* ASSIGNMENT *
What is needed here is a word-for-word copy of all the entries below.

[Stored records]
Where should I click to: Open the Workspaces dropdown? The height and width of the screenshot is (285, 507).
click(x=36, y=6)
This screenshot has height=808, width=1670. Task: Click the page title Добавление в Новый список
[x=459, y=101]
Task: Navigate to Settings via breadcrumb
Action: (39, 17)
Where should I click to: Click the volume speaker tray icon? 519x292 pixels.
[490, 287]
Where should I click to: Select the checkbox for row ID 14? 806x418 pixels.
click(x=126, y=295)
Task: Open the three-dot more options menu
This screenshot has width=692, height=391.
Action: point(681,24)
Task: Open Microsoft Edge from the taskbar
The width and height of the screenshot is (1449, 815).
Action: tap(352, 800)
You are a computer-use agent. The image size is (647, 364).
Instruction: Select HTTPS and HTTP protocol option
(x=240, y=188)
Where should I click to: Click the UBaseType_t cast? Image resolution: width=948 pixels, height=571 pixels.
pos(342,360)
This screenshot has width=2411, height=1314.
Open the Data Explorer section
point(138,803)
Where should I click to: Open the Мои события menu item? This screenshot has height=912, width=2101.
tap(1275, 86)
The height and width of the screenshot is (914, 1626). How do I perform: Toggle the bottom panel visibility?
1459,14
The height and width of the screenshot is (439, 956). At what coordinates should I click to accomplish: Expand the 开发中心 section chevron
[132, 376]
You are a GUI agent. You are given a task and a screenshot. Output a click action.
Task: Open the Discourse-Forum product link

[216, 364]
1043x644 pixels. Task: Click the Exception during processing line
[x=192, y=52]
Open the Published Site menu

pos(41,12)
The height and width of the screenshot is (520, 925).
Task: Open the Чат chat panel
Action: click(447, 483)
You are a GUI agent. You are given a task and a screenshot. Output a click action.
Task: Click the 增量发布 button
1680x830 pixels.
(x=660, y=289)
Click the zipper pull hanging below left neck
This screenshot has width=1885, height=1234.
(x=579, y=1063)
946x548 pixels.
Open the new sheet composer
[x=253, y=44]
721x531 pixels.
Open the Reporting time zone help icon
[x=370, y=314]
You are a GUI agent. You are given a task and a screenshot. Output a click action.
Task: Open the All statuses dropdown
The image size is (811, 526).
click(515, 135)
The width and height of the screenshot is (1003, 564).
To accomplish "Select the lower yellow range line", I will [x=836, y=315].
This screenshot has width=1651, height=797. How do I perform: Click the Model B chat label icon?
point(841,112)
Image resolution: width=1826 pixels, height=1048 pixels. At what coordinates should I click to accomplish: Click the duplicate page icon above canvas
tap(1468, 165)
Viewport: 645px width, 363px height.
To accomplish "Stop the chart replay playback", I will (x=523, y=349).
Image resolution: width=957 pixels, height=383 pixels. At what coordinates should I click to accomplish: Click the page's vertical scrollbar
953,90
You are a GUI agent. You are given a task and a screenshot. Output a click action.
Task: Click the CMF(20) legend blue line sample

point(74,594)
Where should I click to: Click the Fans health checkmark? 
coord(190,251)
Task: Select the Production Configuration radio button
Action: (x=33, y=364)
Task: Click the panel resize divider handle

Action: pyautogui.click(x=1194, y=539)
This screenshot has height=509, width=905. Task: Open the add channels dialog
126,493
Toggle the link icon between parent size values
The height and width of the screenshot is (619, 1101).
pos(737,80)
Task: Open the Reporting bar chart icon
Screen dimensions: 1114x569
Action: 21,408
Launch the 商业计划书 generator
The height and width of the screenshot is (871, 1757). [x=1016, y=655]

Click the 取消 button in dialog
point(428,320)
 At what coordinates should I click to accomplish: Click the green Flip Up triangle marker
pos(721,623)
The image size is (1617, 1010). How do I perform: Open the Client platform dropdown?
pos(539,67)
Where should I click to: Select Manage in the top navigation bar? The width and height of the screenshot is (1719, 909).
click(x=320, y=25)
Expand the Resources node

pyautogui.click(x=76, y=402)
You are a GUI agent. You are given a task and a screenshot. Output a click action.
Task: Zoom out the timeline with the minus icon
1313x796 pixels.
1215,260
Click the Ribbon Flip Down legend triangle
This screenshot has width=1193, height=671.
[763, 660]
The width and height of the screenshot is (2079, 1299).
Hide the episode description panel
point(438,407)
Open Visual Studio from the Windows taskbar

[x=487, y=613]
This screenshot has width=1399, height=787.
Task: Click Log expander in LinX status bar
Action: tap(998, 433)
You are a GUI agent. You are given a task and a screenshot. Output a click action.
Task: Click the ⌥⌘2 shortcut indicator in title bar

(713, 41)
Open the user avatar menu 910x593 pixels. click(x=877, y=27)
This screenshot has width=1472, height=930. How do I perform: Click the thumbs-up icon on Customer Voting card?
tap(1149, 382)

* TASK OUTPUT *
Where should I click to: Open the Workspaces dropdown? The height and width of the screenshot is (285, 507).
click(x=36, y=6)
This screenshot has height=808, width=1670. Task: Click the page title Добавление в Новый список
[x=459, y=101]
Task: Navigate to Settings via breadcrumb
Action: (39, 17)
Where should I click to: Click the volume speaker tray icon? 519x292 pixels.
[490, 287]
Where should I click to: Select the checkbox for row ID 14? 806x418 pixels.
click(x=126, y=295)
Task: Open the three-dot more options menu
This screenshot has width=692, height=391.
Action: point(681,24)
Task: Open Microsoft Edge from the taskbar
The width and height of the screenshot is (1449, 815).
Action: tap(352, 800)
You are a computer-use agent. The image size is (647, 364).
Instruction: Select HTTPS and HTTP protocol option
(x=240, y=188)
Where should I click to: Click the UBaseType_t cast? Image resolution: width=948 pixels, height=571 pixels.
pos(342,360)
This screenshot has width=2411, height=1314.
Open the Data Explorer section
point(138,803)
Where should I click to: Open the Мои события menu item? This screenshot has height=912, width=2101.
tap(1275, 86)
The height and width of the screenshot is (914, 1626). How do I perform: Toggle the bottom panel visibility?
1459,14
The height and width of the screenshot is (439, 956). At what coordinates should I click to accomplish: Expand the 开发中心 section chevron
[132, 376]
You are a GUI agent. You are given a task and a screenshot. Output a click action.
Task: Open the Discourse-Forum product link

[216, 364]
1043x644 pixels. Task: Click the Exception during processing line
[x=192, y=52]
Open the Published Site menu

pos(41,12)
The height and width of the screenshot is (520, 925).
Task: Open the Чат chat panel
Action: click(447, 483)
You are a GUI agent. You are given a task and a screenshot. Output a click action.
Task: Click the 增量发布 button
1680x830 pixels.
(x=660, y=289)
Click the zipper pull hanging below left neck
This screenshot has width=1885, height=1234.
(x=579, y=1063)
946x548 pixels.
Open the new sheet composer
[x=253, y=44]
721x531 pixels.
Open the Reporting time zone help icon
[x=370, y=314]
You are a GUI agent. You are given a task and a screenshot. Output a click action.
Task: Open the All statuses dropdown
The image size is (811, 526).
click(515, 135)
The width and height of the screenshot is (1003, 564).
To accomplish "Select the lower yellow range line", I will [x=836, y=315].
This screenshot has width=1651, height=797. How do I perform: Click the Model B chat label icon?
point(841,112)
Image resolution: width=1826 pixels, height=1048 pixels. At what coordinates should I click to accomplish: Click the duplicate page icon above canvas
tap(1468, 165)
Viewport: 645px width, 363px height.
To accomplish "Stop the chart replay playback", I will (x=523, y=349).
Image resolution: width=957 pixels, height=383 pixels. At what coordinates should I click to accomplish: Click the page's vertical scrollbar
953,90
You are a GUI agent. You are given a task and a screenshot. Output a click action.
Task: Click the CMF(20) legend blue line sample

point(74,594)
Where should I click to: Click the Fans health checkmark? 
coord(190,251)
Task: Select the Production Configuration radio button
Action: (x=33, y=364)
Task: Click the panel resize divider handle

Action: pyautogui.click(x=1194, y=539)
This screenshot has height=509, width=905. Task: Open the add channels dialog
126,493
Toggle the link icon between parent size values
The height and width of the screenshot is (619, 1101).
pos(737,80)
Task: Open the Reporting bar chart icon
Screen dimensions: 1114x569
Action: 21,408
Launch the 商业计划书 generator
The height and width of the screenshot is (871, 1757). [x=1016, y=655]

Click the 取消 button in dialog
point(428,320)
 At what coordinates should I click to accomplish: Click the green Flip Up triangle marker
pos(721,623)
The image size is (1617, 1010). How do I perform: Open the Client platform dropdown?
pos(539,67)
Where should I click to: Select Manage in the top navigation bar? The width and height of the screenshot is (1719, 909).
click(x=320, y=25)
Expand the Resources node

pyautogui.click(x=76, y=402)
You are a GUI agent. You are given a task and a screenshot. Output a click action.
Task: Zoom out the timeline with the minus icon
1313x796 pixels.
1215,260
Click the Ribbon Flip Down legend triangle
This screenshot has width=1193, height=671.
[763, 660]
The width and height of the screenshot is (2079, 1299).
Hide the episode description panel
point(438,407)
Open Visual Studio from the Windows taskbar

[x=487, y=613]
This screenshot has width=1399, height=787.
Task: Click Log expander in LinX status bar
Action: tap(998, 433)
You are a GUI agent. You are given a task and a screenshot. Output a click action.
Task: Click the ⌥⌘2 shortcut indicator in title bar

(713, 41)
Open the user avatar menu 910x593 pixels. click(x=877, y=27)
This screenshot has width=1472, height=930. How do I perform: Click the thumbs-up icon on Customer Voting card?
tap(1149, 382)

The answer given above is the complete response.